On Monday, Harris County Probate Court Judge Jerry Simoneaux set a hearing for November 13 to respond to a request from the Nicholas family’s legal team to depose HPD officers who managed the department’s narcotics unit that shot and killed Nicholas, her husband Dennis Tuttle and their dog in January 2019.

City officials have for months tried to delay the hearing over claims that the county’s probate court doesn’t have the jurisdiction to grant permission for the HPD depositions the Nicholas family wants, even though similar wrongful death cases are definitely within its scope of authority.

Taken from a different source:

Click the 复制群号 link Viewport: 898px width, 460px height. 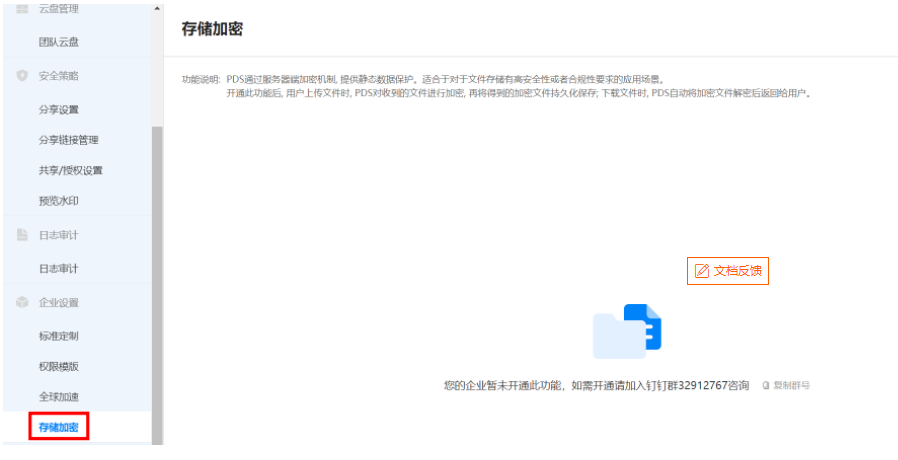click(x=787, y=385)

“They basically claimed that the court which handles wrongful death cases didn’t have jurisdiction to consider a wrongful death investigation case,” said Michael Doyle, one of the attorneys representing the Nicholas family. “That’s why the Court of Appeals kicked it out very quickly, because that’s kind of silly,” he continued, referring to the Texas Fourteenth District Court of Appeals ruling on March 26 to allow Doyle’s investigation to go forward.

After that ruling, city lawyers asked the state supreme court to intervene. On Friday, the state’s highest court rejected that request, allowing Simoneaux to finally schedule the hearing.

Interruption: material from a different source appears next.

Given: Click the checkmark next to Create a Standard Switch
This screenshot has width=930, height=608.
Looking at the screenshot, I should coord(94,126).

“Our family’s search for the truth of what happened to Rhogena will continue — no matter what,” said her brother John Nicholas in a statement. “Once again, she did not deserve to be executed in her own home by the Houston Police Department. The mayor and chief of police still owe our family an explanation. We’re not going away.”

In July 2019, Doyle filed a petition on behalf of the Nicholas family in Harris County Probate Court seeking sworn depositions from HPD officers who managed HPD Narcotics Squad 15, the unit responsible for the raid. If the investigation’s findings warrant it, Doyle said the Nicholas family may sue the City of Houston for civil damages for infringing on Nicholas’ civil rights based on how the raid was carried out.

HPD has been roundly criticized for the past 20 months over its handling of the raid that killed Nicholas and Tuttle, which was based on reportedly fake evidence from a fictional informant that painted the married couple as heroin dealers, even though the only drugs found in their Harding Street home were small amounts of cocaine and marijuana.

Two former HPD officers, Gerald Goines and Steven Bryant, are awaiting trial in federal court after being indicted for their role in the raid, and the Harris County District Attorney's office announced multiple charges against several other officers involved in the raid back in July.

Last summer, the Nicholas family hired Doyle and a team of lawyers to help them get to the bottom of the circumstances surrounding the fatal raid after they were left unsatisfied with HPD’s story about what happened that night, including HPD’s claim that officers only shot Nicholas after she allegedly tried to grab an officer’s gun.

Doyle’s petition cited an independent forensic investigation on the raid site led by former Naval Criminal Investigative Service agent Michael Maloney, which concluded the bullet that killed Nicholas was actually fired from outside of the house by an unidentified HPD officer and struck Nicholas while she was sitting on a couch. If true, Maloney’s findings definitely contradict HPD’s narrative about how the shooting unfolded.

“Art Acevedo has claimed, even since we released this stuff, no evidence of friendly fire, but that’s not what it looks like from the stuff that was abandoned on the scene by the forensic folks who were there that day,” Doyle said.

Doyle thinks it’s clear the city, HPD and Police Chief Art Acevedo are trying to prevent the full story about how Nicholas and Tuttle were killed from getting out based on their repeated attempts to delay the hearing.

“I think every step they’ve taken has been to keep back the truth. I think that’s pretty clear,” he said.